Talya wrote:
Bottlenose Dolphins and most larger species of cetaceans pass our "self-awareness" tests, and often test much higher than "higher primates" on human-intelligence tests (which, of course, are poor tests for self-awareness because they test things that humans concern themselves with, and may mean nothing to an different species, even if it is self aware.) Other creatures that score very high are magpies and elephants.
Dogs, Cats, and Parrots are fairly high on the animal-intelligence list, but do not pass self-awareness tests.
To be completely honest, I'm not sure a feral
human would necessarily pass those tests, either. It's such a rare occurrence that it's hard to get any statistically meaningful data. The meta-conversation here is that thought, emotion, and language are inextricably intertwined to the point that we often don't even realize it. In a very real sense, we
are language, and there is no way to "translate" this to/from a creature that doesn't possess that. Even statements like "the bear is angry" probably says more about us than it does about the bear.
That isn't to say that animals don't experience
anything like human emotion, RD. I believe that a deer, for instance, experiences a physiological fear reaction which is quite similar to our own. However, while a deer can experience fear, it cannot "fear for its life".
Lex Luthor wrote:
Lenas wrote:
Lex Luthor wrote:
Who the hell cares? They're stupid penguins.
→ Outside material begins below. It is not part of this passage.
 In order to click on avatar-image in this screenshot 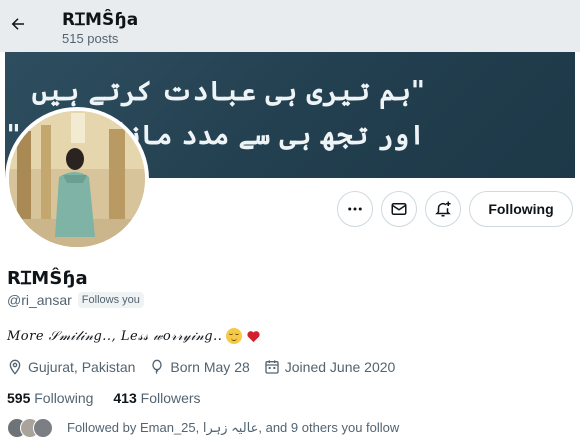, I will do `click(77, 179)`.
They'd forget about eachother's existence 10 minutes after being separated.
Way to be ignorant? Some penguins mate for life and have longer attention spans than you do.
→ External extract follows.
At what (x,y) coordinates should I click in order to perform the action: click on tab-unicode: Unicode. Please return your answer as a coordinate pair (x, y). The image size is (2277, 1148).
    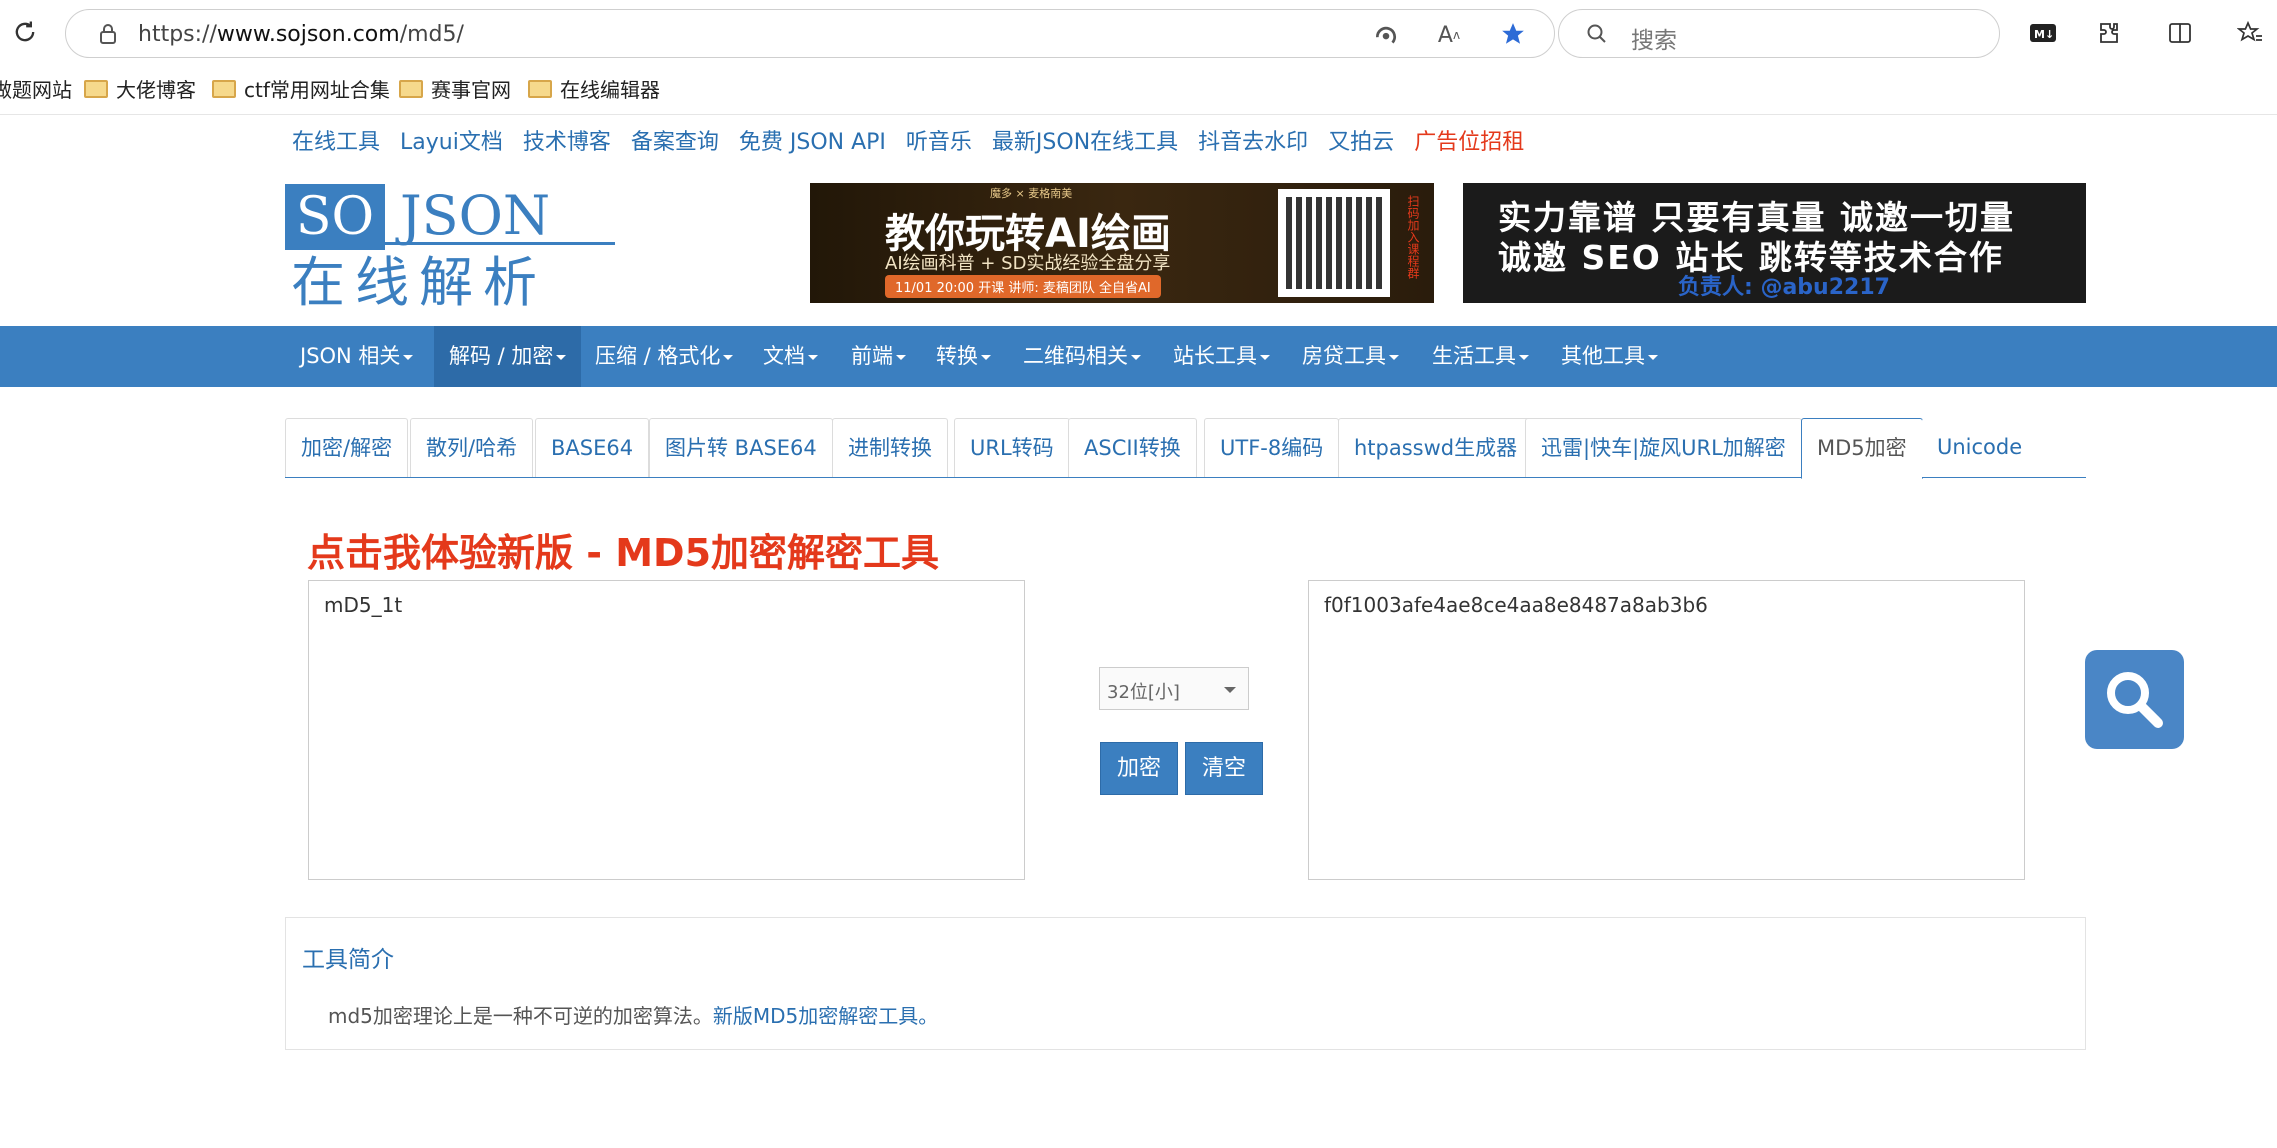
    Looking at the image, I should click on (1980, 448).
Even if they mate for life I bet they would forget about eachother quickly after being separated.
Lex may or may not be speaking from ignorance, but what little evidence we have on the subject suggests that he's right either way. This is pretty much exactly what happened with the (in)famous Silo and Roy. Somehow, I'm not expecting "And Tango Makes Three" to be getting an epilogue about that any time soon.